Он замолчал, нахмурившись. В этот момент тишины все услышали равномерное тихое посапывание Антона Петровича, который, оказывается, спал, привалившись спиной к корзине и свесив голову на грудь.
Николай Иванович улыбнулся и прошептал:
– Кажется, мы договорились. Как сказал бы Клюгин – вот чем кончаются ваши споры о России.
Красновский зевнул, посмотрел вокруг:
– Светает. Надо б собираться да домой ехать.
– Чур, Пётр Игнатьич, будить спящих будете вы, – шепнул Николай Иванович, подвигаясь к скатерти и начиная её сворачивать.
Роман встал со своего места, потянулся и вздрогнул всем телом, словно от холодного душа.
– Знаете, я, пожалуй, пройдусь пешком, – объявил он, застёгивая куртку и надевая шляпу.
– Что так? – сонно спросил Красновский.
– Трястись не хочется.
– Ну, смотрите. А то б вместе сели да поехали.
Но Роман, приподняв шляпу и поблагодарив за чудесный вечер, повернулся и зашагал прочь.
В лесу уже было совсем светло. Небо побледнело, и звёзды погасли. Только широкий серебристый месяц висел над лесом, привлекая к себе взгляд. Роман шёл по молодой траве между деревьев, в листве которых уже перекликались проснувшиеся птицы. Ему было легко, и усталостная дремота с каждым шагом покидала его тело. Он шёл налегке, бросив там, у костра, и охотничье снаряжение, и трофеи, но воспоминания об этой удачной охоте были при нём. Он был доволен и чувствовал в себе силу, свободу и уверенность. Может быть, именно эти чувства и не позволили ему включиться в недавний спор, хотя он тогда сквозь полудрёму слышал каждое слово и на каждое слово имел возражение. Он понимал и желчную слабость мизантропа Клюгина, и наивность славянофильских притязаний Красновского, и осторожность раба науки Рукавитинова, и простодушное барство Антона Петровича. Но именно то поющее чувство, пробудившееся в его душе на охоте и не покидающее его с тех пор, не позволяло ему опуститься до бессмысленного спора.
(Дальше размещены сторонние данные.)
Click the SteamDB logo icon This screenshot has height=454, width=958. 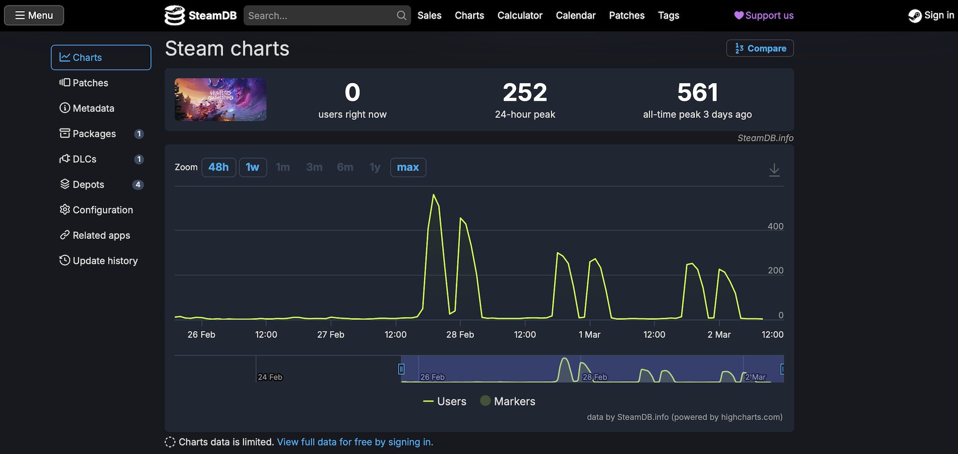pyautogui.click(x=175, y=15)
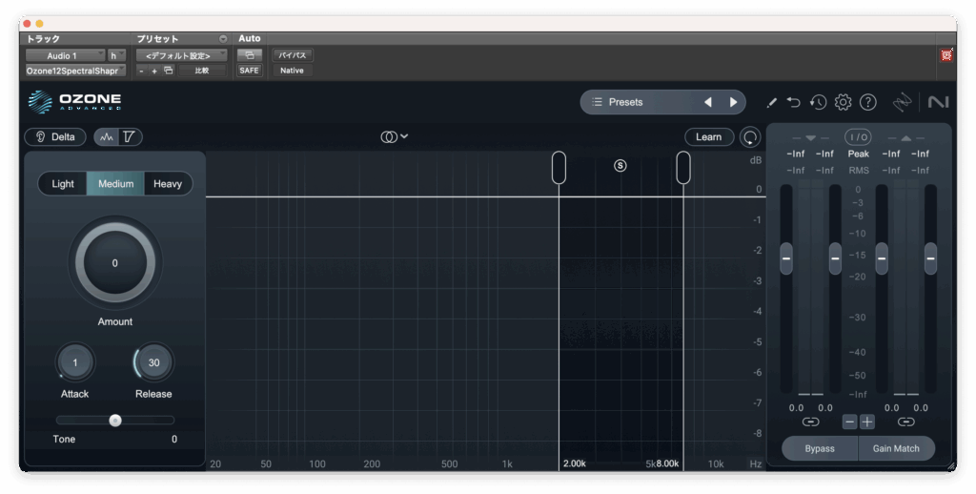Open the Ozone settings gear
Screen dimensions: 976x494
[x=843, y=102]
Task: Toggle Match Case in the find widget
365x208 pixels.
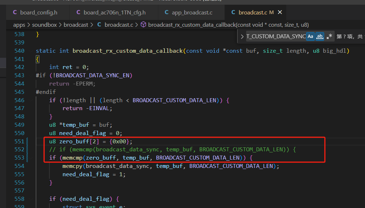Action: pyautogui.click(x=310, y=36)
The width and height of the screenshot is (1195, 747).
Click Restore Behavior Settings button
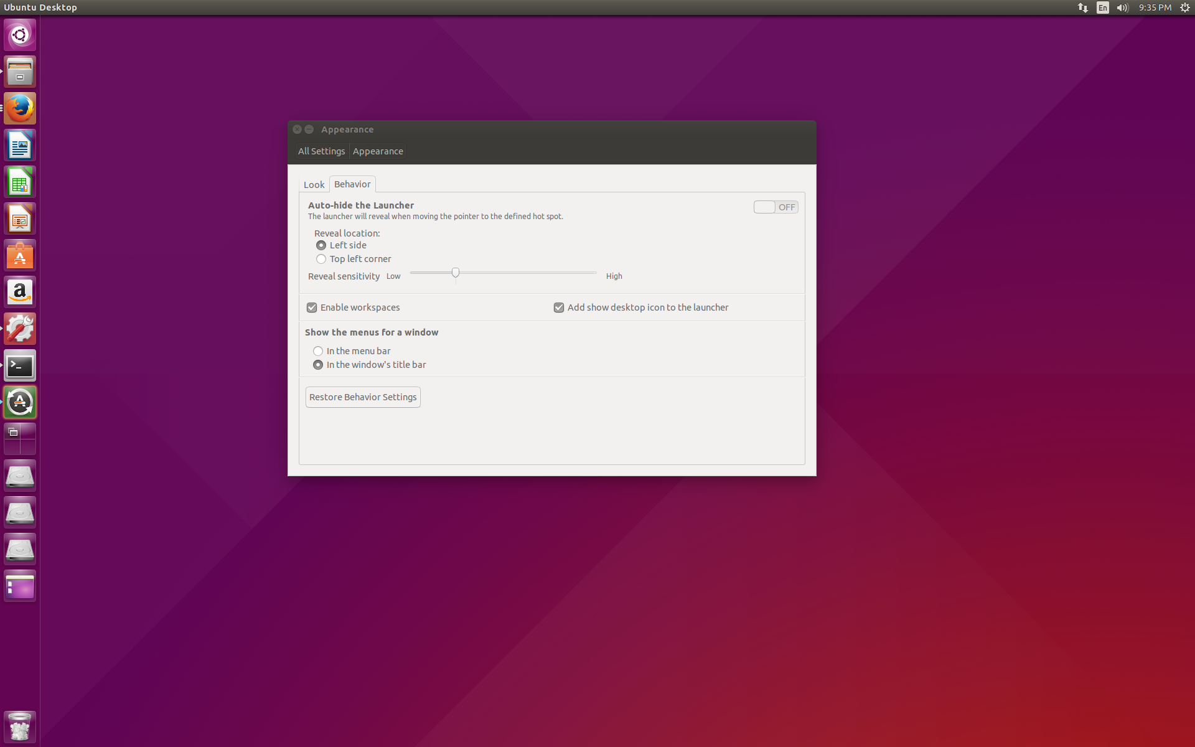[x=363, y=397]
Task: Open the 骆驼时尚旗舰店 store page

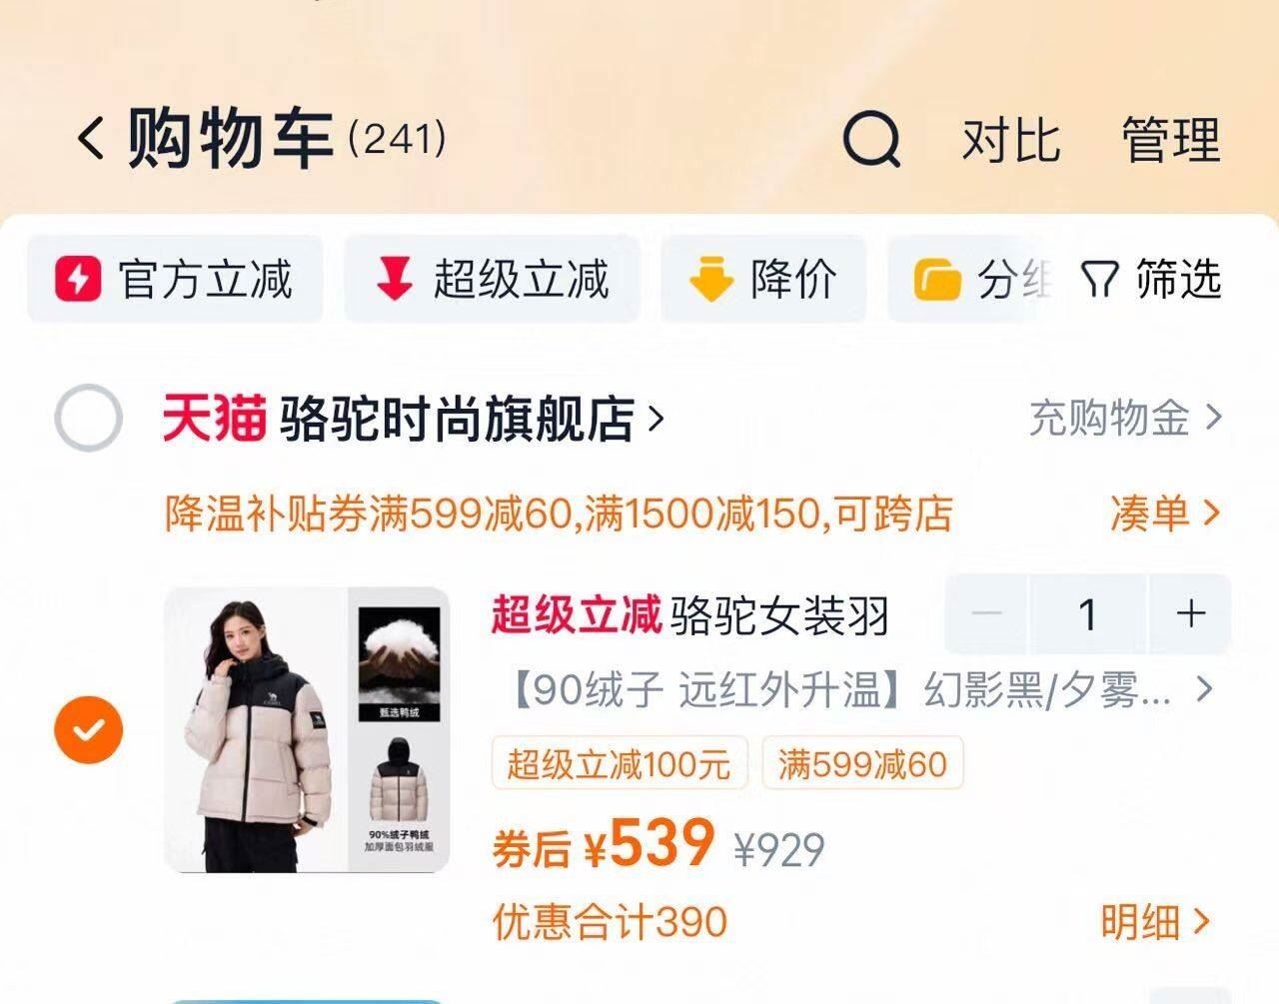Action: click(x=471, y=419)
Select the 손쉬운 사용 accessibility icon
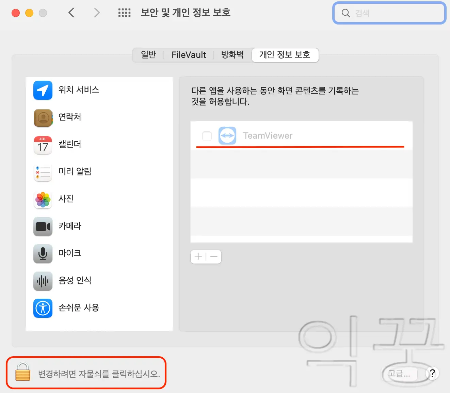 click(x=43, y=308)
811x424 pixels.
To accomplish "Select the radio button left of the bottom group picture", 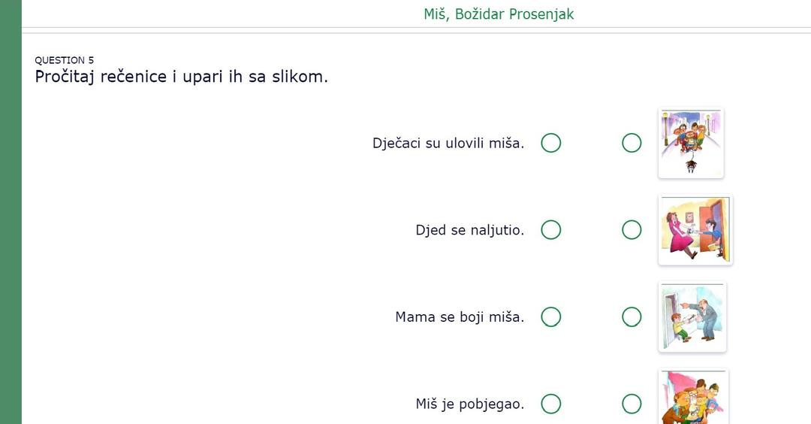I will point(632,404).
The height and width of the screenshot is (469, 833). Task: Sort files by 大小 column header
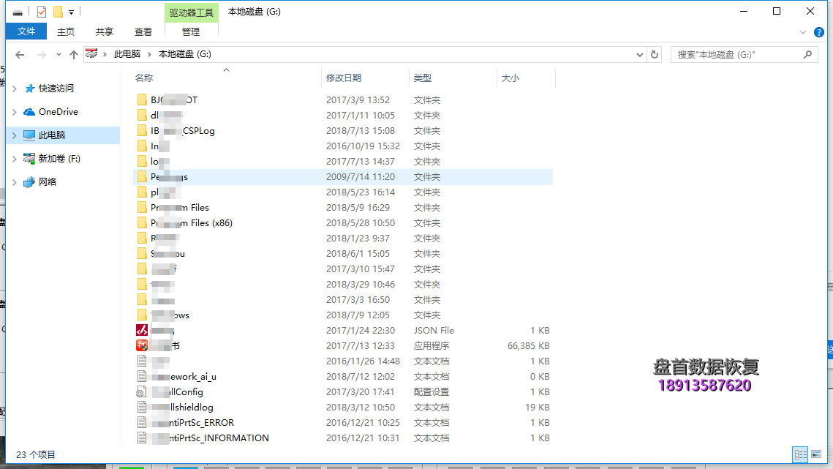point(510,78)
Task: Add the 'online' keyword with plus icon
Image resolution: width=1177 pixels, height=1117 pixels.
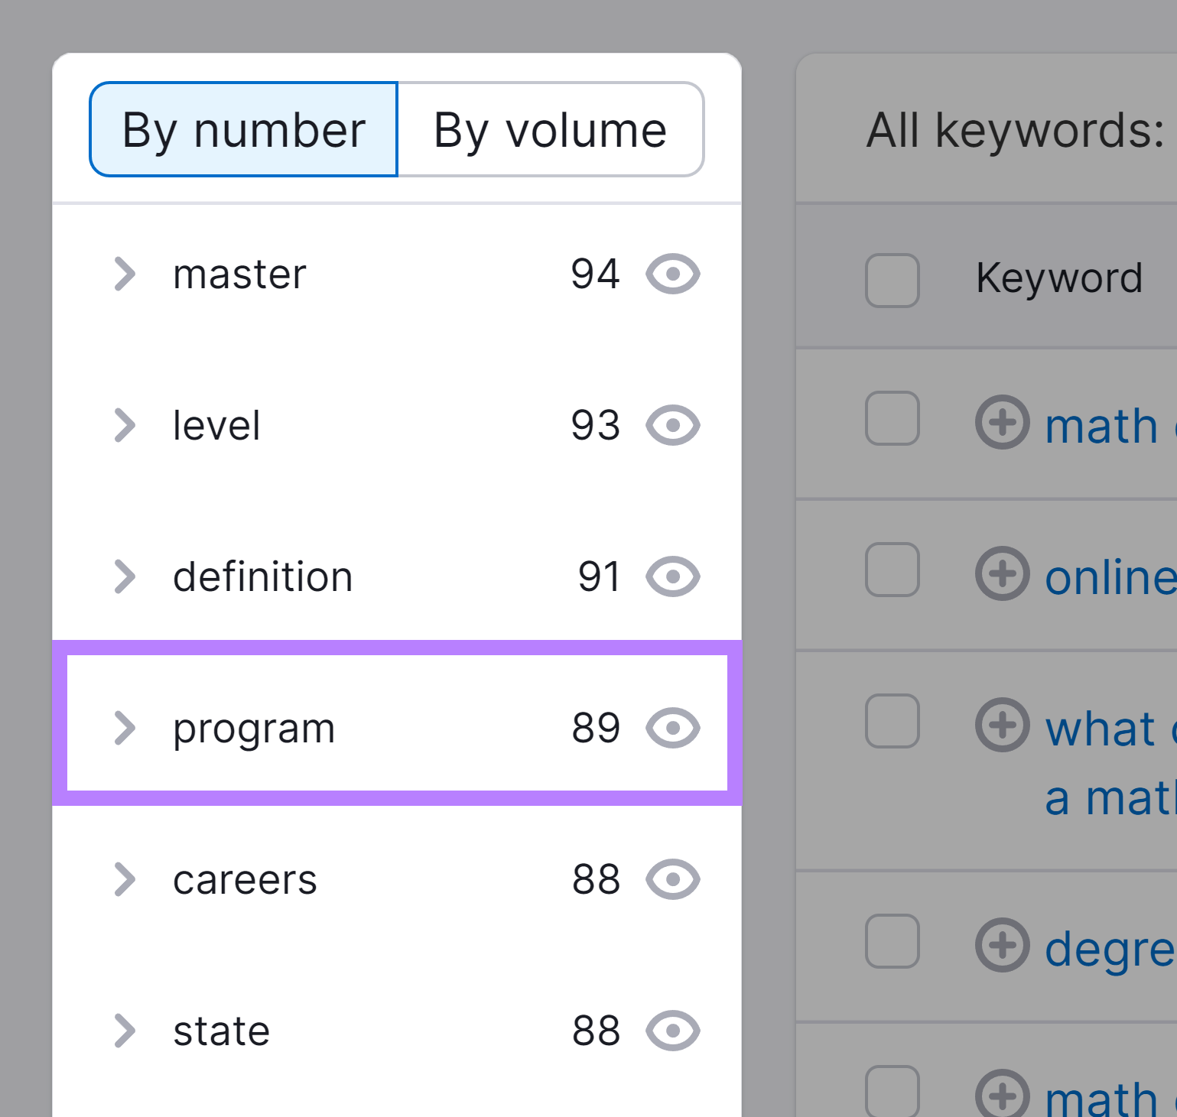Action: tap(1002, 573)
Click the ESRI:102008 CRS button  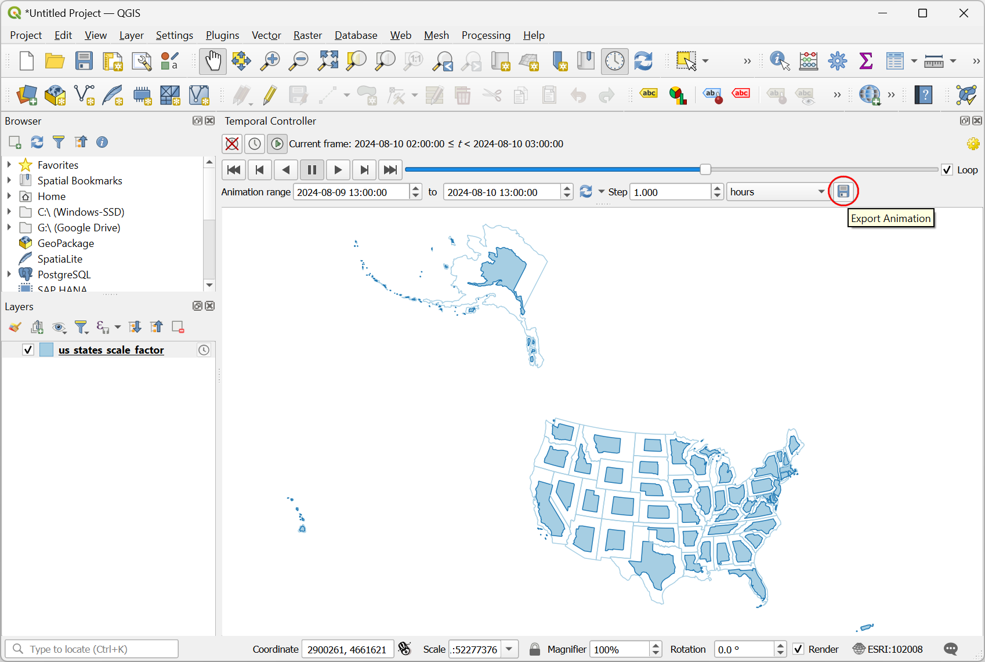[888, 649]
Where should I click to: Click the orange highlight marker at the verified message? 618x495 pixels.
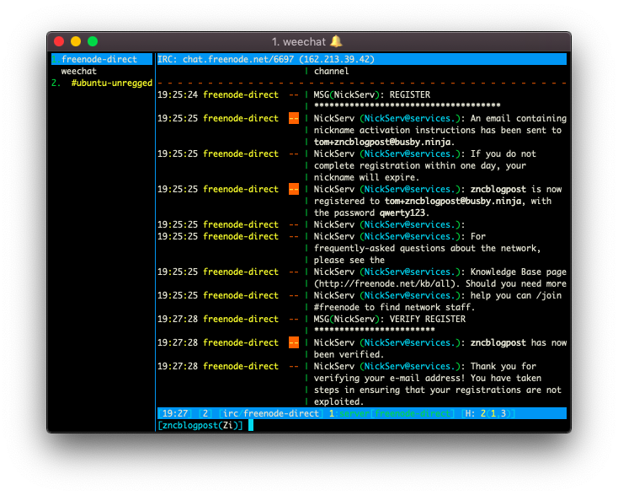coord(294,342)
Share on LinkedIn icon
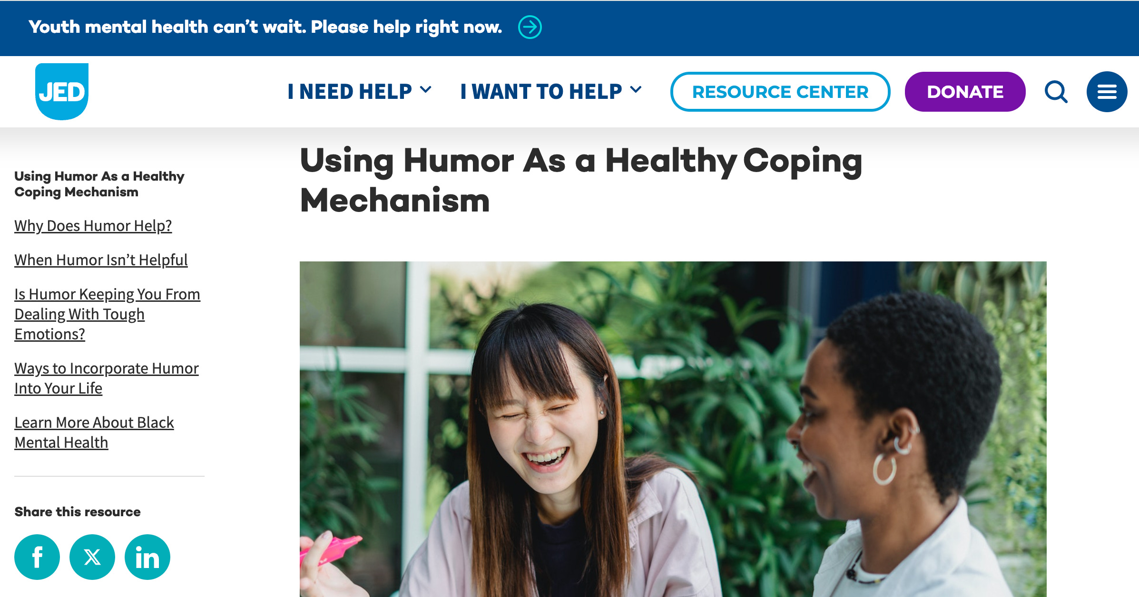This screenshot has height=597, width=1139. tap(147, 557)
Он шёл, переполненный силой и свободой, с каждым шагом чувствуя себя ещё сильнее и ещё свободнее.
“Боже, как прекрасно, что аз есмь, – думал он. – Как чудесно, что я могу идти по этому пробуждающемуся миру, не разбирая протоптанных людьми дорог, никого не встречая и ни от кого не завися! И как прекрасно, что нет у меня ни с кем родства и в то же время есть любовь ко всем и что по этому утреннему миру, который создан вовсе не для меня, я могу идти с любовью и радостью!”
Выйдя на край Маминой рощи, он сразу свернул влево, решив пройти к селу краем, а потом через Выруб. Мамина роща тянулась долго, но Роману показалось, что он прошёл край на одном дыхании, перебрался через Гнилую балку, подняв из камышей стаю диких уток, и оказался перед стеной густого старого елового леса. Эту стену рассекла широкая просека.